## BEGIN Records supplied
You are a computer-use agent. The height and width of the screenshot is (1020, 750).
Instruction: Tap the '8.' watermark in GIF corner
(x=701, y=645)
## END Records supplied
## BEGIN Records supplied
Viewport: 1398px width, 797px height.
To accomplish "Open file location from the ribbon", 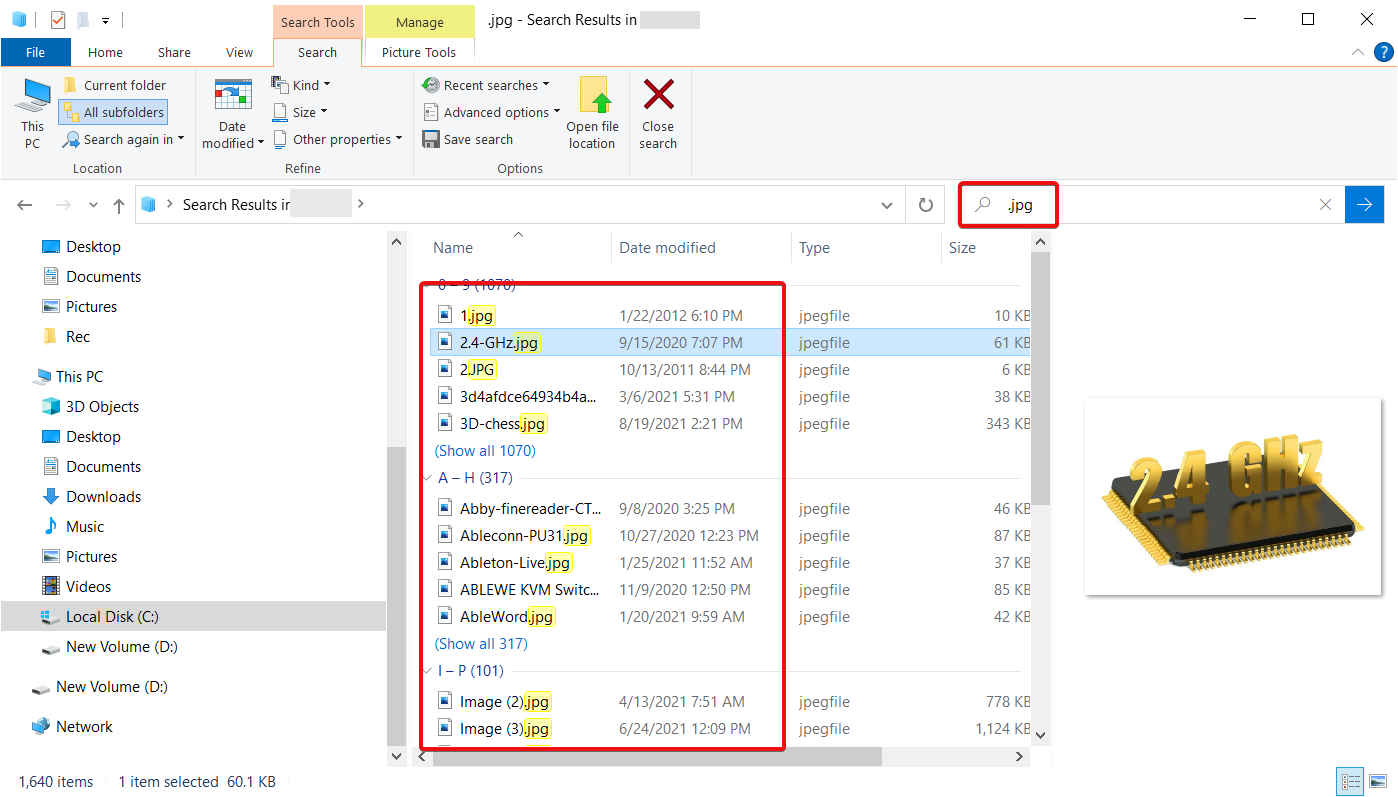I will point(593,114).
## END Records supplied
■ **Exercise task**
Output the data starting at the line that contains "You are a computer-use" and ending at the line that contains "(x=701, y=645)", reproducing each line unchanged.

■ **Solution below**
You are a computer-use agent. The height and width of the screenshot is (1020, 750).
Instruction: Tap the '8.' watermark in GIF corner
(x=701, y=645)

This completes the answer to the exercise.